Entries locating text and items
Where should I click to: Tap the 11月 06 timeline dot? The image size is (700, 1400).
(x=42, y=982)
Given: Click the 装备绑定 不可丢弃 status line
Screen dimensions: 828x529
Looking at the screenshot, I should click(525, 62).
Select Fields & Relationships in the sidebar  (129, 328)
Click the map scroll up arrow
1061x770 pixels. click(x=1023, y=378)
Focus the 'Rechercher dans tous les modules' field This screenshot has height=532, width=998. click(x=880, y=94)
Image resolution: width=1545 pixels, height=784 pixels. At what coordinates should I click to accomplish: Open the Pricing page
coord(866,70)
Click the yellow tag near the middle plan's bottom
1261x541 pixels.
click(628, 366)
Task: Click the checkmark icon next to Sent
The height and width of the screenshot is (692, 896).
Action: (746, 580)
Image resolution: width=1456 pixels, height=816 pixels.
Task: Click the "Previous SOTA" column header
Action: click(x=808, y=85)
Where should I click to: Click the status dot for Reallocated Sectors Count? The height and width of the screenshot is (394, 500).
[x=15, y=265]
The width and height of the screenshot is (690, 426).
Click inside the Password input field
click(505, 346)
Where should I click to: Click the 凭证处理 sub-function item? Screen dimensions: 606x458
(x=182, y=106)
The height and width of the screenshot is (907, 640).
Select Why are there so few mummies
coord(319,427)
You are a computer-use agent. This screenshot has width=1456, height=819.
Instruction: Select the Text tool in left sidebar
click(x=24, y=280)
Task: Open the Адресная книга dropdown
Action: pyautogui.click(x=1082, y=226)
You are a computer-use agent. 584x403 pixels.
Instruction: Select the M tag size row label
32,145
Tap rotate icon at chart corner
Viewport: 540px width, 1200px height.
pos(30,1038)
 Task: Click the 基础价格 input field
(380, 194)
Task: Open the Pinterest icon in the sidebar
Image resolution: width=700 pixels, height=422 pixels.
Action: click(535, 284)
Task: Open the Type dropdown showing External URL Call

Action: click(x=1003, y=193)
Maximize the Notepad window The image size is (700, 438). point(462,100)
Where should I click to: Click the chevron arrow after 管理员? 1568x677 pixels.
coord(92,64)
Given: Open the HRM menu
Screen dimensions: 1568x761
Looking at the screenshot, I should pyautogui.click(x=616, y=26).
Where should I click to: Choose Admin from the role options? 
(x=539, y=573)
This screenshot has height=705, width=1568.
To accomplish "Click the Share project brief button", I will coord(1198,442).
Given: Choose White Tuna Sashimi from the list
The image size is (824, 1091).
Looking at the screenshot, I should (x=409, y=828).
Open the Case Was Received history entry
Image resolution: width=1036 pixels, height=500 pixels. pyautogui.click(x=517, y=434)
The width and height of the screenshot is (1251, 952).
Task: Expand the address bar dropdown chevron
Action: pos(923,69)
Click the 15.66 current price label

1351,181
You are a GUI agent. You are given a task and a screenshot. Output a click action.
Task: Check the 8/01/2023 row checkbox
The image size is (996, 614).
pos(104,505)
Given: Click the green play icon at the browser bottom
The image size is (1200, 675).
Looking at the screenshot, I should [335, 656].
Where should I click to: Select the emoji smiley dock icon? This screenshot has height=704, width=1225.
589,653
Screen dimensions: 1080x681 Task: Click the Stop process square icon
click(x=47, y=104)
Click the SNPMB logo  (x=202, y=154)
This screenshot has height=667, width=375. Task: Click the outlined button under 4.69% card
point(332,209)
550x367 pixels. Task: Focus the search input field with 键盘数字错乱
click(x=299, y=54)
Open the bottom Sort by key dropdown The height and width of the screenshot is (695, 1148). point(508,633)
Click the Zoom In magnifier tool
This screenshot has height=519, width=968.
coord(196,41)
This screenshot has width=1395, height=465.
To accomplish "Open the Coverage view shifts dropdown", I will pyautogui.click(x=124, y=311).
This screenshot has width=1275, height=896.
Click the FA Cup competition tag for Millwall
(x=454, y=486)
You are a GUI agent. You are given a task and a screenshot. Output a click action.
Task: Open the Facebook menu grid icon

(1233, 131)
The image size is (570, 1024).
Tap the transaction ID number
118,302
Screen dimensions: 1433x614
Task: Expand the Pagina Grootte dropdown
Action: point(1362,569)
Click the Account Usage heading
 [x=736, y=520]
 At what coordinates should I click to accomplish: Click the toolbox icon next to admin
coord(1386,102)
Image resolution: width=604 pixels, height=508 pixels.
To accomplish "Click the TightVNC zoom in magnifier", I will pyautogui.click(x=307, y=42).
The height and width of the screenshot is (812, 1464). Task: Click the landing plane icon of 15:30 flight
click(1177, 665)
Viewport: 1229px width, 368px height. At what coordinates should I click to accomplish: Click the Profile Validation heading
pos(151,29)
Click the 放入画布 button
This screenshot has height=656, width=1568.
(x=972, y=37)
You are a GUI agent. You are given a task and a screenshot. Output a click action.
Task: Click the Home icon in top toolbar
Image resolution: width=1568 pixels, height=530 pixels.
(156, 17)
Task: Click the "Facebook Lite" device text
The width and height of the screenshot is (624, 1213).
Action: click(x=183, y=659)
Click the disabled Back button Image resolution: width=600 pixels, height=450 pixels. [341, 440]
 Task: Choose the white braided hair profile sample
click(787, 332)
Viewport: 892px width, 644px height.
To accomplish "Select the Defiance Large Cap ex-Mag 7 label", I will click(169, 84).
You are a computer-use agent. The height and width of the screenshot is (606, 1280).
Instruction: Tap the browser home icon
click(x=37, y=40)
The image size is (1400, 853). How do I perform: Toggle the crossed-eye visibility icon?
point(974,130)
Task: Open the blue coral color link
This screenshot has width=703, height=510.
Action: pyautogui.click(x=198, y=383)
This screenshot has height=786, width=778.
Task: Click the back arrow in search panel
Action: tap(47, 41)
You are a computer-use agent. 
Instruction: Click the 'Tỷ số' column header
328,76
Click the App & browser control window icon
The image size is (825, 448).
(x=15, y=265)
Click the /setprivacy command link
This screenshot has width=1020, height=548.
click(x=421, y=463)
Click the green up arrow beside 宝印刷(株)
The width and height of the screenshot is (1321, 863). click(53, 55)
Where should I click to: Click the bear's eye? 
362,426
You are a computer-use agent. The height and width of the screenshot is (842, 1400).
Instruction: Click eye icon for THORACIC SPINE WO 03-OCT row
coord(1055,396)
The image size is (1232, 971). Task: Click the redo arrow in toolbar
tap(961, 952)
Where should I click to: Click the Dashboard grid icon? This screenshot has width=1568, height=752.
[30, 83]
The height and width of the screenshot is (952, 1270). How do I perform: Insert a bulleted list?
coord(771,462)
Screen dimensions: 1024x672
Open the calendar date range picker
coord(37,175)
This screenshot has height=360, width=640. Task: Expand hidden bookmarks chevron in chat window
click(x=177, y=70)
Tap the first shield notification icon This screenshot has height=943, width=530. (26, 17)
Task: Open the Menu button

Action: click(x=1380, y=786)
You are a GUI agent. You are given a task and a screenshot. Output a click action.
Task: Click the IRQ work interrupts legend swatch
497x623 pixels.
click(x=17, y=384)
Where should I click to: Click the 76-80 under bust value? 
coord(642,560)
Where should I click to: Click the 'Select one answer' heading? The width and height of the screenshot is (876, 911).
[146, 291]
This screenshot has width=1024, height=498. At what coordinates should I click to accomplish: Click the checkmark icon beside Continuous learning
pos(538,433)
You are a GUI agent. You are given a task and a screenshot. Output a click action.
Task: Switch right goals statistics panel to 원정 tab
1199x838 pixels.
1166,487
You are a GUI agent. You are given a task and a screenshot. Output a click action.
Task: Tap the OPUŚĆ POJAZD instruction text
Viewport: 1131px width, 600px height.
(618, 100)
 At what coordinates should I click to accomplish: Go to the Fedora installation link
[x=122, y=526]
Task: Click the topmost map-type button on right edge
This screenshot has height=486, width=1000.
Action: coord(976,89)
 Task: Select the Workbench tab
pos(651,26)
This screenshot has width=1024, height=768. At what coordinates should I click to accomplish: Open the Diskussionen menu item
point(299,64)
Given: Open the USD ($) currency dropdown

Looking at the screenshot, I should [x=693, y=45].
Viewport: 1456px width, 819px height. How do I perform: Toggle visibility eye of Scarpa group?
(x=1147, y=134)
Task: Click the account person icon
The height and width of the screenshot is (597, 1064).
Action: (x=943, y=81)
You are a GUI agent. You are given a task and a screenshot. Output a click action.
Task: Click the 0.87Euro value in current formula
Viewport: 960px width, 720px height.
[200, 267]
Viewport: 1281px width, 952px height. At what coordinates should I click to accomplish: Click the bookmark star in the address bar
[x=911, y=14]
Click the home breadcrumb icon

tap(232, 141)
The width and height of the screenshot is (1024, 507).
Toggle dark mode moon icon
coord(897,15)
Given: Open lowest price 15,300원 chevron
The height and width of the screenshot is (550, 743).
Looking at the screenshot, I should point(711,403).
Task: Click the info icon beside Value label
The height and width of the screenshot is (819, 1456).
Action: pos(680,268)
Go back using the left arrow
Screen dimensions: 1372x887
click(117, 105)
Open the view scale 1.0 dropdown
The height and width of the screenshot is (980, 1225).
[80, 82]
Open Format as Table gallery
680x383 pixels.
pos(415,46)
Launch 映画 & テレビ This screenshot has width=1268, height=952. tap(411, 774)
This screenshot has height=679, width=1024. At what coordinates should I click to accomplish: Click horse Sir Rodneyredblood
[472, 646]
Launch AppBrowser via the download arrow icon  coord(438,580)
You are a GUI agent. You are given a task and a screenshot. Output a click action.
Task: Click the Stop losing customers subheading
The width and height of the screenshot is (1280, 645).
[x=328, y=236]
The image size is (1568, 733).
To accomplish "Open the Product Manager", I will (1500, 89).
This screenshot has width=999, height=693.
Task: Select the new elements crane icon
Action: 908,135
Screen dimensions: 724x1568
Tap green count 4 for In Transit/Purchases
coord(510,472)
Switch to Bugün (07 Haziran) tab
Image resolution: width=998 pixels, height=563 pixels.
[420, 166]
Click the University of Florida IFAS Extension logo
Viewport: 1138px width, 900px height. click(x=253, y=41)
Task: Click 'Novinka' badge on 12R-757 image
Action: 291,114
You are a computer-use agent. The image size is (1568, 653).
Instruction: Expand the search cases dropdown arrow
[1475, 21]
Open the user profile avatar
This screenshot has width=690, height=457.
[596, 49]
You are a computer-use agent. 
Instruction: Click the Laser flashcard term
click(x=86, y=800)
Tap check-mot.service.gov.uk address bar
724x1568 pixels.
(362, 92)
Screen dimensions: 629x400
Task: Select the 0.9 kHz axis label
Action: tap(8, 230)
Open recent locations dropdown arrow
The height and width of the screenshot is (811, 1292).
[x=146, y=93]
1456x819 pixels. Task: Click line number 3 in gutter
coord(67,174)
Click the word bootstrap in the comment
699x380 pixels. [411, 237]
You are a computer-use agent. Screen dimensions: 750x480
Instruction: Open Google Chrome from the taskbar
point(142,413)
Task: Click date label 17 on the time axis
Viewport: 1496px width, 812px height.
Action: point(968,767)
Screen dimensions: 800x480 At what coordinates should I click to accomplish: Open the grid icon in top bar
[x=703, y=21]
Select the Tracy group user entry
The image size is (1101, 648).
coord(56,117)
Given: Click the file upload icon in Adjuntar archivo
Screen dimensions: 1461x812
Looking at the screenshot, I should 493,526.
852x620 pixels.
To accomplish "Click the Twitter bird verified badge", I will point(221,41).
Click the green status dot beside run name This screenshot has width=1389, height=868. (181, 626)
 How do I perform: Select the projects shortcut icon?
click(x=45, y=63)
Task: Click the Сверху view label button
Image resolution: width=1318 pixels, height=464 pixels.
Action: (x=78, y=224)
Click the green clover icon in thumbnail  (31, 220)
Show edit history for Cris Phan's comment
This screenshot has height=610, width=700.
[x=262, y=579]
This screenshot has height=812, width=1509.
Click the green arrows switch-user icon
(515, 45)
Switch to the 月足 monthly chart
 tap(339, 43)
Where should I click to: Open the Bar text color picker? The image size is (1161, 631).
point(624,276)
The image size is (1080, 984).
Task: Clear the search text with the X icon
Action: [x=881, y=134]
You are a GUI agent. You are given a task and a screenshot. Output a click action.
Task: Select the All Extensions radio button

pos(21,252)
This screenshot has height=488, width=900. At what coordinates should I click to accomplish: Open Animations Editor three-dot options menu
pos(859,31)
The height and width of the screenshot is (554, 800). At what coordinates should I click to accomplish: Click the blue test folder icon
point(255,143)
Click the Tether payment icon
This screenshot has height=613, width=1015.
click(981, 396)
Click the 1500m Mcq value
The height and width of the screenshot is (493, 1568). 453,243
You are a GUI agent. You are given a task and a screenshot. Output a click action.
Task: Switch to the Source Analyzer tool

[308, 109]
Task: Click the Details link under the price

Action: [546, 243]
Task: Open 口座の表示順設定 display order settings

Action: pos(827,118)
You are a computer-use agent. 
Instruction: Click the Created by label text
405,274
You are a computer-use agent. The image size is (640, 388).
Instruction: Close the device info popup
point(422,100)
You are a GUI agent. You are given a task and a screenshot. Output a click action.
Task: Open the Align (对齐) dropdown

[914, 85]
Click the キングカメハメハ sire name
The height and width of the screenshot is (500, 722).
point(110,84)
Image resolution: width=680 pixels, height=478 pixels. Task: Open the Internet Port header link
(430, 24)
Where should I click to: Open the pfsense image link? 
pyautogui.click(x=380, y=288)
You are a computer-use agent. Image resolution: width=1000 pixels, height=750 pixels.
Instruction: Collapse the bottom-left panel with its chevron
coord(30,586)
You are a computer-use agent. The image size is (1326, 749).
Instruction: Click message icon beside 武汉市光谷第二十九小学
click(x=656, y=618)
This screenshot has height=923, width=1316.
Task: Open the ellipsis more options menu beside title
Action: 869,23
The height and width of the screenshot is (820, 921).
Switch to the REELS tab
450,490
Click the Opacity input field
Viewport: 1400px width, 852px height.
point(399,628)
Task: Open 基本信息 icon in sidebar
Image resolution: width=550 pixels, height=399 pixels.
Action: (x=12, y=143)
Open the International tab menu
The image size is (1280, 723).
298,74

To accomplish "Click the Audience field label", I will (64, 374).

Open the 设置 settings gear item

Problem statement ::
Copy out the data verbatim, from its first line down to the line containing "Focus the 'Rechercher", with both of those lines included.

The reply ::
Where should I click to: Tap the 11月 06 timeline dot? The image size is (700, 1400).
(x=42, y=982)
Given: Click the 装备绑定 不可丢弃 status line
Screen dimensions: 828x529
Looking at the screenshot, I should click(525, 62).
Select Fields & Relationships in the sidebar  (129, 328)
Click the map scroll up arrow
1061x770 pixels. click(x=1023, y=378)
Focus the 'Rechercher dans tous les modules' field This screenshot has height=532, width=998. click(x=880, y=94)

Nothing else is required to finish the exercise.